■ Exercise aim ■
What is needed is the exact text of each line in the listing below from the one with "You are a computer-use" up to and including the one with "Screen dimensions: 440x538", and no pictures.

# # # # #

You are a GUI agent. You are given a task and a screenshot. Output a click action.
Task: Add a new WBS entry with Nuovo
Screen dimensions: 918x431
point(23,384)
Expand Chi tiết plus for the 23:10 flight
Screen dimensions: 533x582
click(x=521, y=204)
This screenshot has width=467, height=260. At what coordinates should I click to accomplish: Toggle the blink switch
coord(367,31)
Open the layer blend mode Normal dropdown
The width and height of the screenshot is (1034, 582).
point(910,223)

# # # # #

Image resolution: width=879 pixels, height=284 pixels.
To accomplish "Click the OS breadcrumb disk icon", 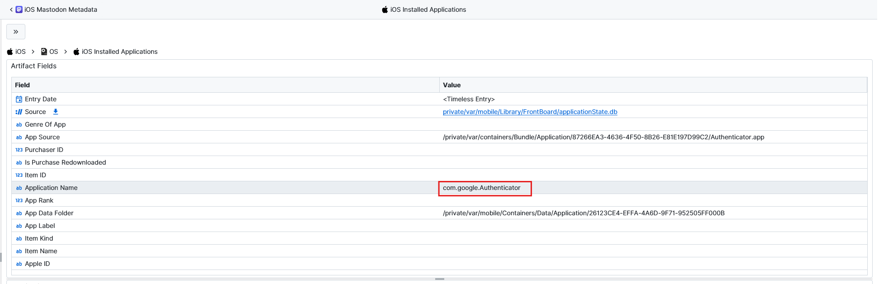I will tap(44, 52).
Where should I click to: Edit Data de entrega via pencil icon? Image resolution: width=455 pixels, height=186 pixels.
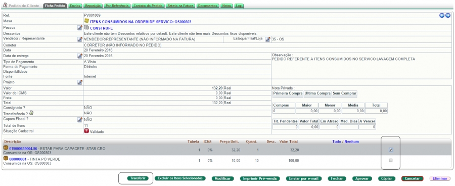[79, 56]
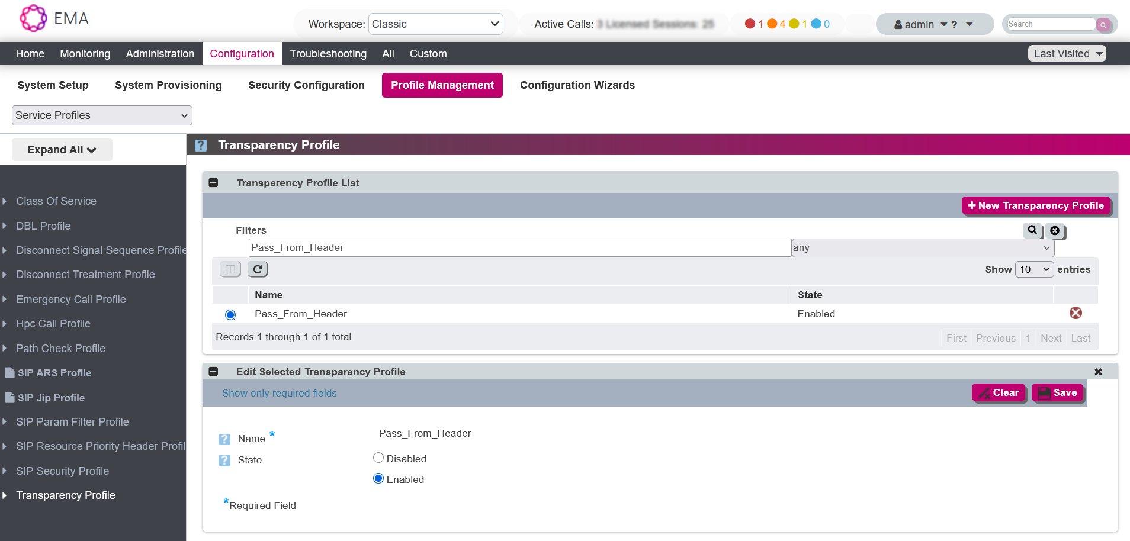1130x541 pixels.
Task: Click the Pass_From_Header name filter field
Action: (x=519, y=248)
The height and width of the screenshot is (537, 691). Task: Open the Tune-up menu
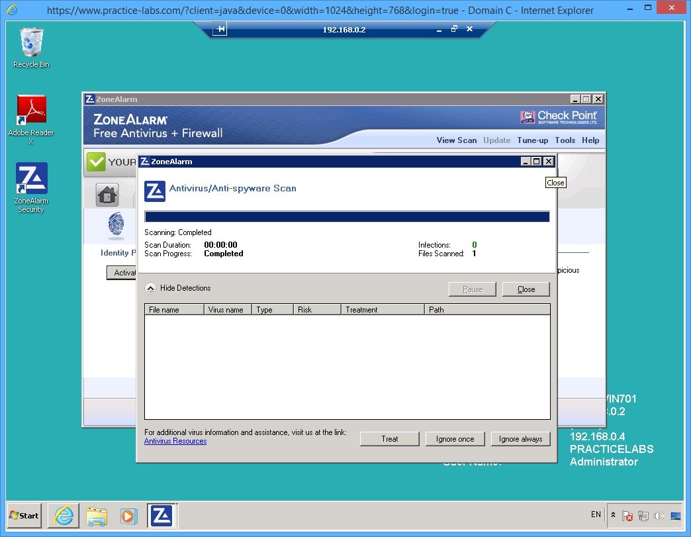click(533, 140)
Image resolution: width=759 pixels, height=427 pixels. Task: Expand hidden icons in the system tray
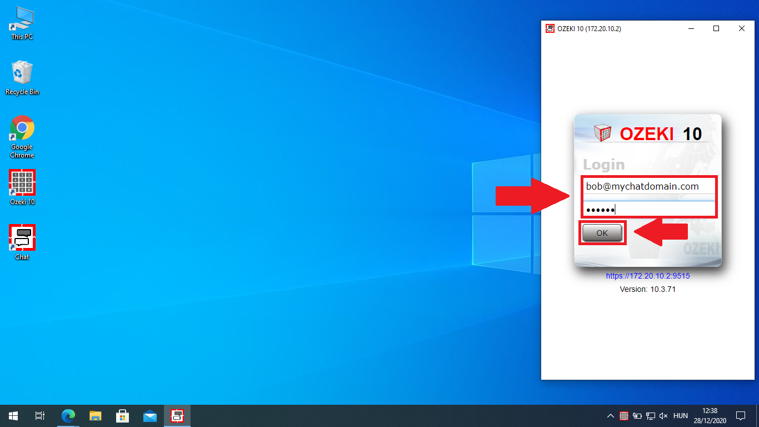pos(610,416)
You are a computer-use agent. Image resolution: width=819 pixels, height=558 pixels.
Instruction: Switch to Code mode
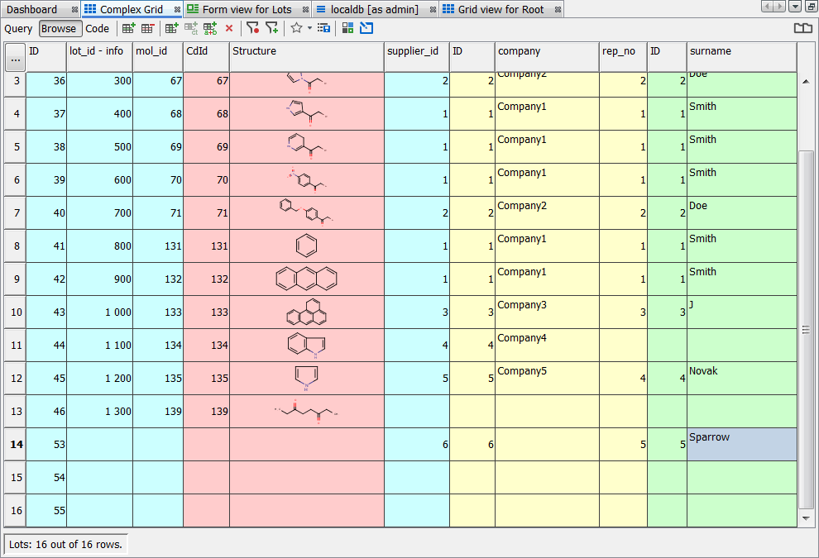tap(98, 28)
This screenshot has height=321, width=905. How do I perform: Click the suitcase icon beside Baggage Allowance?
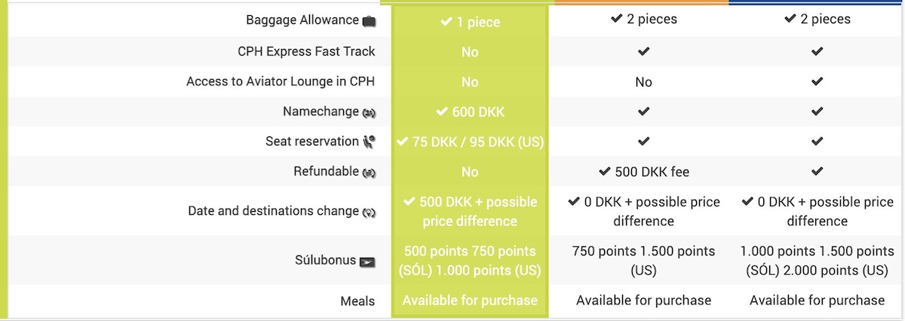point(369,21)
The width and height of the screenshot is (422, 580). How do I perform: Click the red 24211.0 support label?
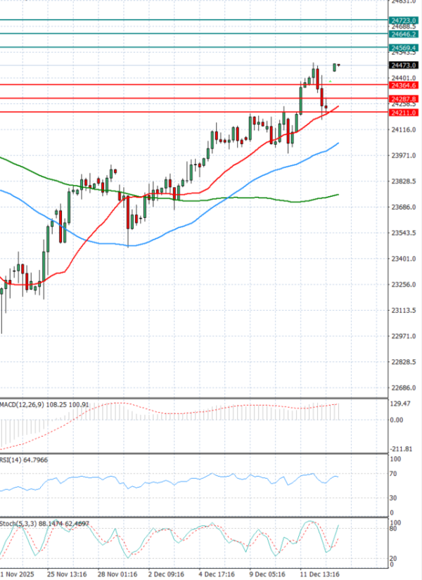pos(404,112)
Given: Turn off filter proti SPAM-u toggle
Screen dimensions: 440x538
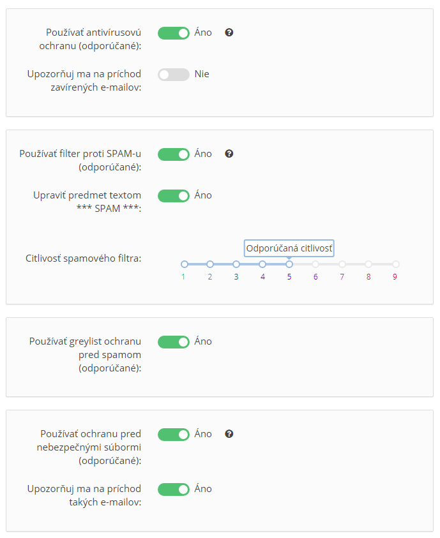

# # # # #

■ Response area ■
You are a computer-use agent. Image resolution: width=819 pixels, height=558 pixels.
Instruction: Switch to Code mode
tap(98, 28)
This screenshot has height=321, width=905. How do I perform: Click the suitcase icon beside Baggage Allowance?
point(369,21)
The width and height of the screenshot is (422, 580). How do I perform: Click the red 24211.0 support label?
pos(404,112)
Given: Turn off filter proti SPAM-u toggle
Screen dimensions: 440x538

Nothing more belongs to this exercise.